BMP
Background
The BGP Monitoring Protocol (BMP) can monitor the BGP running status and trace data of BGP routes on network devices in real time. The BGP running status includes the establishment and termination of peer relationships and update of routing information. The trace data of BGP routes indicates how BGP routes on a device are processed; for example, processing of the routes that match an import or export route-policy.
Before BMP is implemented, only manual query can be used to obtain the BGP running status of devices, resulting in low monitoring efficiency.
After BMP is implemented, a device can be connected to a BMP server and configured to report its BGP running status to the server, significantly improving monitoring efficiency.
BMP Message Types
BMP sessions can be used to exchange the following types of messages, which are sent in packets. The information reported in these messages mainly includes BGP routing information, BGP peer information, and device vendor and version information.
Initiation message: sent by a monitored device to the monitoring server to report information such as the device vendor and software version.
Peer Up Notification (PU) message: sent by a monitored device to notify the monitoring server that a BGP peer relationship has been established.
Route Monitoring (RM) message: used to provide the monitoring server with a collection of all routes received from a BGP peer and notify the server of route addition or withdrawal in real time.
Peer Down Notification (PD) message: sent to notify the monitoring server that a BGP peer relationship has been disconnected.
Stats Reports (SR) message: sent to report statistics about the device running status to the monitoring server.
Termination message: sent to report the cause for closing a BMP session to the monitoring server.
- Route Policy and Attribute Trace (ROFT) message: used to report the trace data of routes to the monitoring server in real time.
BMP sessions are unidirectional.
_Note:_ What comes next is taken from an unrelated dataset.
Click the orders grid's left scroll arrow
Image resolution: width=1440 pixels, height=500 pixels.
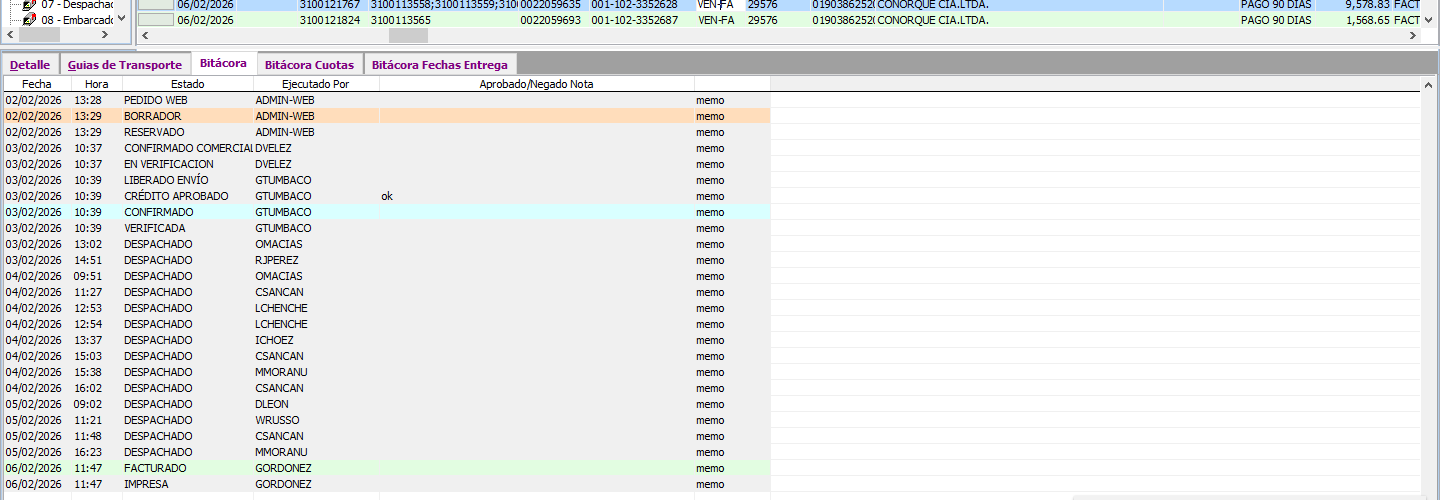tap(143, 35)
Devices send messages to the monitoring server but ignore messages sent by the server.
Implementation
On the network shown in Figure 1, TCP connections are established between the monitoring server and monitored devices (PE1 and PE2 shown in the figure). The monitored devices send unsolicited BMP messages to the monitoring server to report information about the BGP running status. Upon receiving these BMP messages, the monitoring server parses them and displays the BGP running status in the monitoring view. By analyzing the headers in the received BMP messages, the monitoring server can determine which BGP peers have advertised the routes carried in these messages.
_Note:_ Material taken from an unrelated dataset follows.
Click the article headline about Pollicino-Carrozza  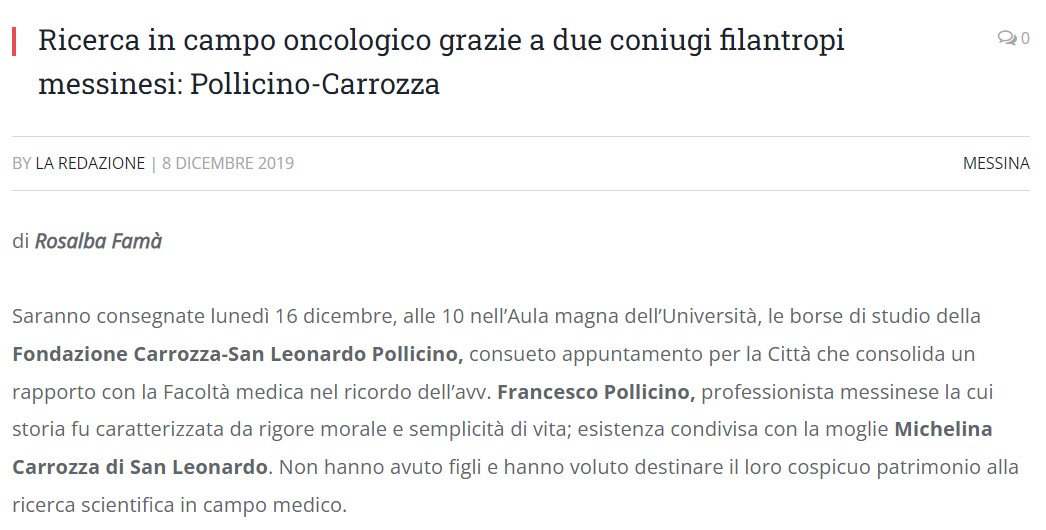point(441,61)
When establishing a connection between a BGP device and monitoring server, note the following guidelines:
- BMP operates over TCP, and you can specify a port number for the TCP connection between the BGP device and monitoring server.
- One device can connect to multiple monitoring servers, and one monitoring server can also connect to multiple devices.
- Each BMP instance can connect to multiple monitoring servers. The advantages are as follows:
- Multiple monitoring servers back up each other, improving reliability.
- The load of a single server in monitoring BGP peers is reduced.
- Different servers can be used to monitor routes from the same BGP peer in different address families, allowing each BGP service to be monitored by a different server.
- A monitoring server can monitor all BGP peers or a specified one.
Benefits
BMP facilitates the monitoring of the BGP running status and reports security risks on networks in real time so that preventive measures can be taken promptly to improve network stability.